[Stored records]
===============
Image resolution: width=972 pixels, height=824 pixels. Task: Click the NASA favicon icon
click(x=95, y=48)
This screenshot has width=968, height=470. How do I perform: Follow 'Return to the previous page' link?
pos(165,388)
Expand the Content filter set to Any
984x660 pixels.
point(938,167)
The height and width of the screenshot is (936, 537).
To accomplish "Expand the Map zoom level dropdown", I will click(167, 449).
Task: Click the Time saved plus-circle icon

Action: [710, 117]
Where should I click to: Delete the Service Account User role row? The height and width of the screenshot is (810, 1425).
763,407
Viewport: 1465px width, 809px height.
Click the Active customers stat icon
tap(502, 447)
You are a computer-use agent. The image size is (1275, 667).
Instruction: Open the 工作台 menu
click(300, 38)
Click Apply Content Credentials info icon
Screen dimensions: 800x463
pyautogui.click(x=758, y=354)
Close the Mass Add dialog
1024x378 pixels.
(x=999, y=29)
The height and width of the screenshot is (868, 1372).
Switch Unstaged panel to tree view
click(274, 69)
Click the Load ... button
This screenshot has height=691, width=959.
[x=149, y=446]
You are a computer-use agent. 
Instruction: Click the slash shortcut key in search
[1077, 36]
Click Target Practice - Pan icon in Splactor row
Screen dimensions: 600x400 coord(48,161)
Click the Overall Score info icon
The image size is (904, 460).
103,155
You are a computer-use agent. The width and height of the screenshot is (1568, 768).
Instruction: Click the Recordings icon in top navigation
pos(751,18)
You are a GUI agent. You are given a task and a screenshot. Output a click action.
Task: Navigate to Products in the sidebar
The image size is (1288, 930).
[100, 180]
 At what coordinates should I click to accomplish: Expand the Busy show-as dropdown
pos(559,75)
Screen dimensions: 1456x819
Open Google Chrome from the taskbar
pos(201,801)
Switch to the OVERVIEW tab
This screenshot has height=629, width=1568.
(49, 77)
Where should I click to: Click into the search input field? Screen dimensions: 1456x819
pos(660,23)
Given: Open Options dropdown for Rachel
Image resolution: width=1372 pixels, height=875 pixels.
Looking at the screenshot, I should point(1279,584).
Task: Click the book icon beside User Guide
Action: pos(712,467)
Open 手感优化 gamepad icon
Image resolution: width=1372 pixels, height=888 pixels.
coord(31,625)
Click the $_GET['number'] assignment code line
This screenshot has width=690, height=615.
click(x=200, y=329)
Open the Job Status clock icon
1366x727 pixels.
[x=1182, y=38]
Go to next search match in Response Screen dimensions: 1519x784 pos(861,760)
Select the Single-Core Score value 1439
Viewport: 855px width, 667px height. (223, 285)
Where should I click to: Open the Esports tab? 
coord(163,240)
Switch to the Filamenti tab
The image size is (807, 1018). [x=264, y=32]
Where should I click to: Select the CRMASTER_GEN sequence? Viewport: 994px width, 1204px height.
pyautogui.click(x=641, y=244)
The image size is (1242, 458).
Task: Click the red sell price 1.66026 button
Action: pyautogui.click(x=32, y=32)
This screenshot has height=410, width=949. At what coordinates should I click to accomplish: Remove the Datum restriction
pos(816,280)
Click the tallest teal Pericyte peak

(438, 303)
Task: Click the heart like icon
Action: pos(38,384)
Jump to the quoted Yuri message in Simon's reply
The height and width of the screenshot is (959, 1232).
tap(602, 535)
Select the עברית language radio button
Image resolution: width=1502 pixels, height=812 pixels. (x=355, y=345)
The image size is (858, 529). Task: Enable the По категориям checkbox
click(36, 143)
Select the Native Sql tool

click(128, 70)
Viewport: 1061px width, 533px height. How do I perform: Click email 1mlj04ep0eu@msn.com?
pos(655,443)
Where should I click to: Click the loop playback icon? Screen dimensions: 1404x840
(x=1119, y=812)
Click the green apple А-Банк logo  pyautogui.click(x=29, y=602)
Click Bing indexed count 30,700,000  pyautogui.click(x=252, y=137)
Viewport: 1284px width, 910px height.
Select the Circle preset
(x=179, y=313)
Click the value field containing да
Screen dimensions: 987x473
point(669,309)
===============
## PROBLEM STATEMENT
Write out the data again without changes, starting at the line that contains "Click Bing indexed" and ending at the end of the data.

## RESPONSE
Click Bing indexed count 30,700,000  pyautogui.click(x=252, y=137)
Viewport: 1284px width, 910px height.
Select the Circle preset
(x=179, y=313)
Click the value field containing да
Screen dimensions: 987x473
point(669,309)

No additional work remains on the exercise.